▶ **WHAT THE EXERCISE ASKS**
Copy out each of these records word for word, in the same order.

[START OF DATA FOR THIS EXERCISE]

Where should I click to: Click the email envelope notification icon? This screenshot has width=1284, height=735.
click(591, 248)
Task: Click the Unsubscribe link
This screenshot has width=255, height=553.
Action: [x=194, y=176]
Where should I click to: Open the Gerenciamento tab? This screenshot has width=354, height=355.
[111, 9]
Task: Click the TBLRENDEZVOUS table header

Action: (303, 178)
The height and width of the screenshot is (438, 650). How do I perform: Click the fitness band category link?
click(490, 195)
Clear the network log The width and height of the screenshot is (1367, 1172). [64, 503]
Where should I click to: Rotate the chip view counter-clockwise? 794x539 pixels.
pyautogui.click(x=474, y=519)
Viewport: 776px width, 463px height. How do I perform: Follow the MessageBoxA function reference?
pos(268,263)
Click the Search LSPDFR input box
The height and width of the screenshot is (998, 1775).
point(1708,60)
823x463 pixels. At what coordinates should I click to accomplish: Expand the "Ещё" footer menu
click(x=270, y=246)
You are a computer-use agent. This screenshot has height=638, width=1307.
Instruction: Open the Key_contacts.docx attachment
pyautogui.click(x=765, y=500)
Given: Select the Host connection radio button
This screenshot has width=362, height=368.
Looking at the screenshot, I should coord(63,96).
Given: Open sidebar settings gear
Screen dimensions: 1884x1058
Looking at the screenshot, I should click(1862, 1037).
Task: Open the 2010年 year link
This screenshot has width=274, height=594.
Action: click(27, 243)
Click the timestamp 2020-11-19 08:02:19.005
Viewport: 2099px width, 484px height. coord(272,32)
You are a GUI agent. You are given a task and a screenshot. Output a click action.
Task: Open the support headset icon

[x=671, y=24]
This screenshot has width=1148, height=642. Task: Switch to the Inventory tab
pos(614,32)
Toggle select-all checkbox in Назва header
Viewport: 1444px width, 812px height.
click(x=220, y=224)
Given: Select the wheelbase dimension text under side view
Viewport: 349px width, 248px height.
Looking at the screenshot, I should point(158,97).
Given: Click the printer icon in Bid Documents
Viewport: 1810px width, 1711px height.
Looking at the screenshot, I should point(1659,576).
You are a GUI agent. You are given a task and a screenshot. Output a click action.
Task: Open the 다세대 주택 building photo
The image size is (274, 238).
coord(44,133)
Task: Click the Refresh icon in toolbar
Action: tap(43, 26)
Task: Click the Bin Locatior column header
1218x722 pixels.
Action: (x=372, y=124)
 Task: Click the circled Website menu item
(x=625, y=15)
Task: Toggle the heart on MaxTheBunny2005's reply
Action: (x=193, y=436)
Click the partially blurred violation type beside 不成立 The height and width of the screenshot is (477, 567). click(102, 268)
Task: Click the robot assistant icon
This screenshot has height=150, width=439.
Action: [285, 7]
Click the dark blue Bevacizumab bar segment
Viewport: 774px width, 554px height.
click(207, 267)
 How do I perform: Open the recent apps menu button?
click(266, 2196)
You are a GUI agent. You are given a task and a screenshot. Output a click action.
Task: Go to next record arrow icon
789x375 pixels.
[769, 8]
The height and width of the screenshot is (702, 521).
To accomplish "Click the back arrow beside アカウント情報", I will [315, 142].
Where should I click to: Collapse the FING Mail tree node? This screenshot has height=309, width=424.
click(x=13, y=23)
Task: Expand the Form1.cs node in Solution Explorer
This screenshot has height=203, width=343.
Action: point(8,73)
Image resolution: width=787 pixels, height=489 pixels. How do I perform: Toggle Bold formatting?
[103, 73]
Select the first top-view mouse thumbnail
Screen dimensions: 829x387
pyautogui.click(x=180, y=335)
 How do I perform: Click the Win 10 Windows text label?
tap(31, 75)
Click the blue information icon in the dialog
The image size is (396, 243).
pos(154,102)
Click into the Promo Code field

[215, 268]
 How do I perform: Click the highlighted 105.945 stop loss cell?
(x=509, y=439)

[END OF DATA FOR THIS EXERCISE]

▶ **FULL RESPONSE**
Where should I click to: Click the email envelope notification icon? This screenshot has width=1284, height=735.
click(591, 248)
Task: Click the Unsubscribe link
This screenshot has width=255, height=553.
Action: [x=194, y=176]
Where should I click to: Open the Gerenciamento tab? This screenshot has width=354, height=355.
[111, 9]
Task: Click the TBLRENDEZVOUS table header

Action: (303, 178)
The height and width of the screenshot is (438, 650). How do I perform: Click the fitness band category link?
click(490, 195)
Clear the network log The width and height of the screenshot is (1367, 1172). [64, 503]
Where should I click to: Rotate the chip view counter-clockwise? 794x539 pixels.
pyautogui.click(x=474, y=519)
Viewport: 776px width, 463px height. How do I perform: Follow the MessageBoxA function reference?
pos(268,263)
Click the Search LSPDFR input box
The height and width of the screenshot is (998, 1775).
point(1708,60)
823x463 pixels. At what coordinates should I click to accomplish: Expand the "Ещё" footer menu
click(x=270, y=246)
You are a computer-use agent. This screenshot has height=638, width=1307.
Instruction: Open the Key_contacts.docx attachment
pyautogui.click(x=765, y=500)
Given: Select the Host connection radio button
This screenshot has width=362, height=368.
Looking at the screenshot, I should coord(63,96).
Given: Open sidebar settings gear
Screen dimensions: 1884x1058
Looking at the screenshot, I should click(1862, 1037).
Task: Open the 2010年 year link
This screenshot has width=274, height=594.
Action: click(27, 243)
Click the timestamp 2020-11-19 08:02:19.005
Viewport: 2099px width, 484px height. coord(272,32)
You are a GUI agent. You are given a task and a screenshot. Output a click action.
Task: Open the support headset icon

[x=671, y=24]
This screenshot has width=1148, height=642. Task: Switch to the Inventory tab
pos(614,32)
Toggle select-all checkbox in Назва header
Viewport: 1444px width, 812px height.
click(x=220, y=224)
Given: Select the wheelbase dimension text under side view
Viewport: 349px width, 248px height.
Looking at the screenshot, I should point(158,97).
Given: Click the printer icon in Bid Documents
Viewport: 1810px width, 1711px height.
Looking at the screenshot, I should point(1659,576).
You are a GUI agent. You are given a task and a screenshot. Output a click action.
Task: Open the 다세대 주택 building photo
The image size is (274, 238).
coord(44,133)
Task: Click the Refresh icon in toolbar
Action: tap(43, 26)
Task: Click the Bin Locatior column header
1218x722 pixels.
Action: (x=372, y=124)
 Task: Click the circled Website menu item
(x=625, y=15)
Task: Toggle the heart on MaxTheBunny2005's reply
Action: (x=193, y=436)
Click the partially blurred violation type beside 不成立 The height and width of the screenshot is (477, 567). click(102, 268)
Task: Click the robot assistant icon
This screenshot has height=150, width=439.
Action: [285, 7]
Click the dark blue Bevacizumab bar segment
Viewport: 774px width, 554px height.
click(207, 267)
 How do I perform: Open the recent apps menu button?
click(266, 2196)
You are a GUI agent. You are given a task and a screenshot. Output a click action.
Task: Go to next record arrow icon
789x375 pixels.
[769, 8]
The height and width of the screenshot is (702, 521).
To accomplish "Click the back arrow beside アカウント情報", I will [315, 142].
Where should I click to: Collapse the FING Mail tree node? This screenshot has height=309, width=424.
click(x=13, y=23)
Task: Expand the Form1.cs node in Solution Explorer
This screenshot has height=203, width=343.
Action: point(8,73)
Image resolution: width=787 pixels, height=489 pixels. How do I perform: Toggle Bold formatting?
[103, 73]
Select the first top-view mouse thumbnail
Screen dimensions: 829x387
pyautogui.click(x=180, y=335)
 How do I perform: Click the Win 10 Windows text label?
tap(31, 75)
Click the blue information icon in the dialog
The image size is (396, 243).
pos(154,102)
Click into the Promo Code field

[215, 268]
 How do I perform: Click the highlighted 105.945 stop loss cell?
(x=509, y=439)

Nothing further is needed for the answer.